'A piece about propaganda in Russia?' Psychologist Natalia Vershina was amazed when I asked her for a comment. 'It's all around us. Even the tram stop has a poster saying, "Change your football shirt for a patriotic one!" with a picture of Iskander rockets.'
Then and now
Many people in Russia today remember that one year ago, in January 2014, the dollar exchange rate was fluctuating between 30-32 roubles, and the euro between 40-45 roubles; food and other consumer goods were considerably cheaper than they are now. A simple example: in January 2014, I bought a fridge for 18,000 roubles. Now, the exact same fridge costs double (i.e. 36,000 roubles). Many may remember this, but few are dissatisfied with the situation. Putin's January electoral rating, according to the VTsIOM survey, is 73%. A year ago it was 46%, and things were much better then.
I discussed the reasons for the Russian leader's high approval rating (against the backdrop of a huge economic crisis) with professional psychologists. They are sure that a psychological experiment aimed at masking the economic failures is being carried out in Russian society with the help of a wide range of manipulation tools.
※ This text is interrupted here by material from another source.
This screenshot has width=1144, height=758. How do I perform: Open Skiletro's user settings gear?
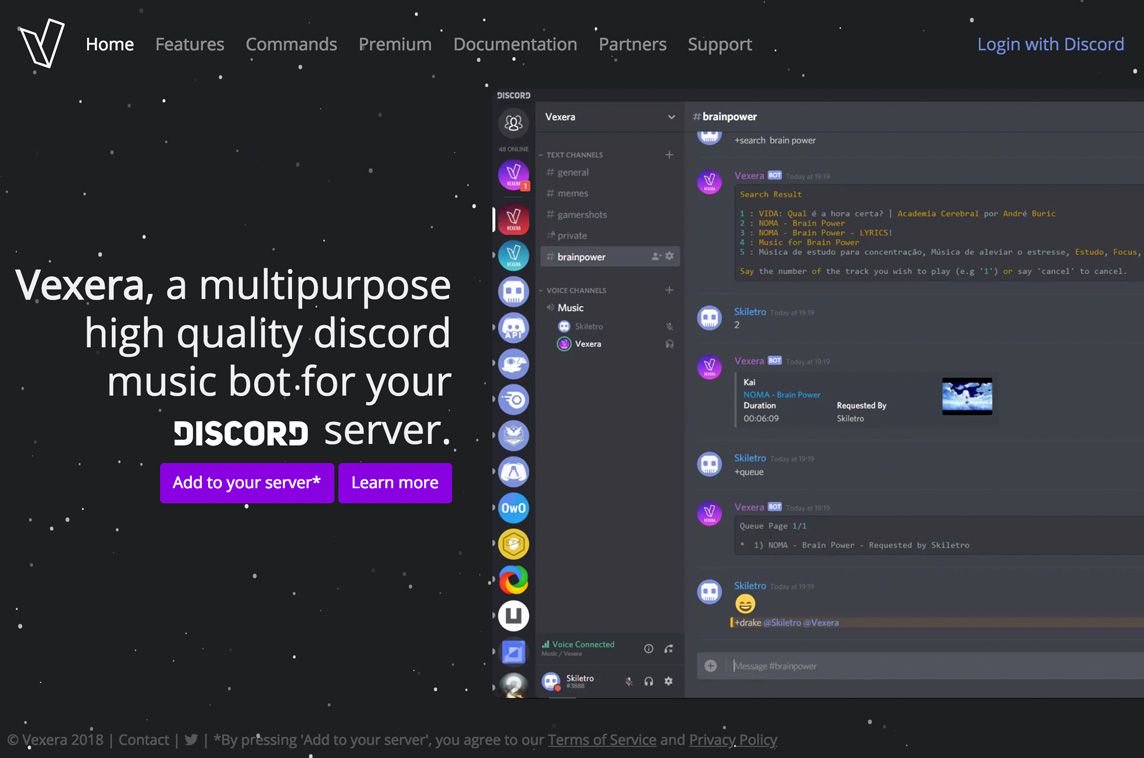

'This is what Putin said during the Direct Line TV programme in April 2014,' says Natalia Vershina. ‘"What is at the heart of what makes us so special? I think that a Russian – or someone from the Russian World – thinks first and foremost of man's higher moral destiny. Western values, which is how they measure achievement, are based on personal success. That's not enough for us. I think only we Russians could produce the saying that even death is not frightening when you have your loved ones around you. How can this be? Death is very frightening – but no, when surrounded by love, it is not, with our friends, the Russian people, and our Russian homeland. Of course we're less pragmatic and calculating than other nations, but we have a bigger soul."'
‘Of course we're less pragmatic and calculating than other nations, but we have a bigger soul.’
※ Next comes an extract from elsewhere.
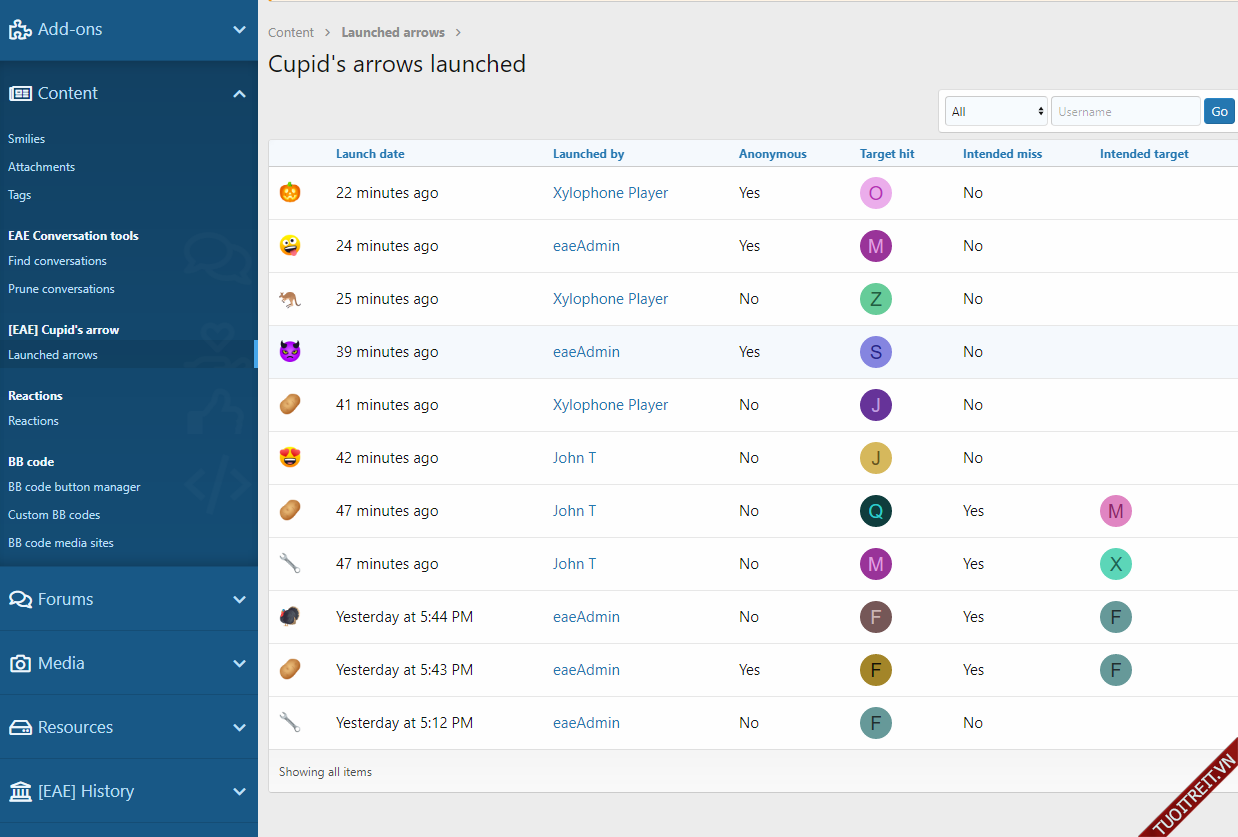Sort the table by Launch date

coord(370,154)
'Just see how cleverly the president plays on feelings which are an essential part of the makeup of a Russian who believes that the French, English, Americans are all soulless,' continues Vershina. 'In the West, according to Putin, a man is portrayed as being able to sell something for a good price, to be successful in business, but if you ask him for help he will probably refuse because it's not to his advantage. As the president expresses it, Russians are people who will give the last shirt off their back to someone in need. This image works well, because wages and salaries in Russia are catastrophically low: countrywide, the average post-tax salary is some 29,346 roubles, or less than $500. When a Russian hears that people live better in the West, but are apparently immoral and mercantile, he thinks, "I'm better off as I am – in an apartment block where the walls are covered with obscenities, in a town where there's no work, but my conscience is clear." People tend to try and justify their substandard living conditions by regarding themselves as repositories of spirituality.'
People tend to try and justify their substandard living conditions by regarding themselves as repositories of spirituality.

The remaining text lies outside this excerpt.